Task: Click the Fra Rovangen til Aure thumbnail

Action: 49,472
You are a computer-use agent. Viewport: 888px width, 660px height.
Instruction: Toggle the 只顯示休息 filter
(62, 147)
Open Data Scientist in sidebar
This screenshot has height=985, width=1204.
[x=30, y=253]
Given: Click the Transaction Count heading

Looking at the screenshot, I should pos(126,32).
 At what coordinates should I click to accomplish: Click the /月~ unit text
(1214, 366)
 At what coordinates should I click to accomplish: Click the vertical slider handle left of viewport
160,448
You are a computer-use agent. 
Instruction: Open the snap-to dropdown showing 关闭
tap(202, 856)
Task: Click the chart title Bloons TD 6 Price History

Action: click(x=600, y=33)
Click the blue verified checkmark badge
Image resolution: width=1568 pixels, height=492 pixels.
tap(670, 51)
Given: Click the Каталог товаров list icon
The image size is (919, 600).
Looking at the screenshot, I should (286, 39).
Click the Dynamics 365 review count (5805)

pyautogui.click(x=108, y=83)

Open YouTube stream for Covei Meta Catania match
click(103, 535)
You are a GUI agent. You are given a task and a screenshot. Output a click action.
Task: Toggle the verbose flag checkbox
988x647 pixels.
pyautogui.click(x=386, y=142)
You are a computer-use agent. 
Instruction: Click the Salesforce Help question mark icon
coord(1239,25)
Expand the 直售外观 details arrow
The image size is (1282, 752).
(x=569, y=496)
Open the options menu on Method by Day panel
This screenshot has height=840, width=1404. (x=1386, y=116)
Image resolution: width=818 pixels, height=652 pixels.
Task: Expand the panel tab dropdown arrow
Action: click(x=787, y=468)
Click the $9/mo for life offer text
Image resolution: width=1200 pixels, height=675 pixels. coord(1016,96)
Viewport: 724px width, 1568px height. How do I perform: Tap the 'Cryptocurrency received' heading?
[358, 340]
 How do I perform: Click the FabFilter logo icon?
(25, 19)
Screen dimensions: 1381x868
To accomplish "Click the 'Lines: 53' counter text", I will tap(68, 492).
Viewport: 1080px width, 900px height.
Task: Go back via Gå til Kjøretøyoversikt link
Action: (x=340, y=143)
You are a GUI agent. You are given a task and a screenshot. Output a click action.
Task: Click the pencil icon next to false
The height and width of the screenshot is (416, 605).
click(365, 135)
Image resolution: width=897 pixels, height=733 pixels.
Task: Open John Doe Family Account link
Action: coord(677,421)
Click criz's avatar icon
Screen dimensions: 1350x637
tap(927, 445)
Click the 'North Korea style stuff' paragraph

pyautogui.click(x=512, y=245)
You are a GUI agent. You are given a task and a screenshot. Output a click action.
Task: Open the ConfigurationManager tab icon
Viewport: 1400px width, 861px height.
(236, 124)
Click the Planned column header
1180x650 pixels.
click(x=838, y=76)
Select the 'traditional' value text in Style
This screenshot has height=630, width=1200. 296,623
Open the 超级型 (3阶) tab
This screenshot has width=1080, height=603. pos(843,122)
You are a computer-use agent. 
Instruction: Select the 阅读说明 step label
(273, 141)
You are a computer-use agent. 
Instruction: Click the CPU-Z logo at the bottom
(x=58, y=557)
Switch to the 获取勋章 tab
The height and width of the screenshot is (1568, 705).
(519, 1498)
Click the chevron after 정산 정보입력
-=-=-=-=-
Your instructions –
Repeat, exactly as they stand above, the lines from the line with "Open the options menu on Method by Day panel" to the line with "Task: Click the pencil icon next to false", both lines included.

Response to this task –
Open the options menu on Method by Day panel
This screenshot has height=840, width=1404. (x=1386, y=116)
Image resolution: width=818 pixels, height=652 pixels.
Task: Expand the panel tab dropdown arrow
Action: click(x=787, y=468)
Click the $9/mo for life offer text
Image resolution: width=1200 pixels, height=675 pixels. coord(1016,96)
Viewport: 724px width, 1568px height. How do I perform: Tap the 'Cryptocurrency received' heading?
[358, 340]
 How do I perform: Click the FabFilter logo icon?
(25, 19)
Screen dimensions: 1381x868
To accomplish "Click the 'Lines: 53' counter text", I will tap(68, 492).
Viewport: 1080px width, 900px height.
Task: Go back via Gå til Kjøretøyoversikt link
Action: (x=340, y=143)
You are a GUI agent. You are given a task and a screenshot. Output a click action.
Task: Click the pencil icon next to false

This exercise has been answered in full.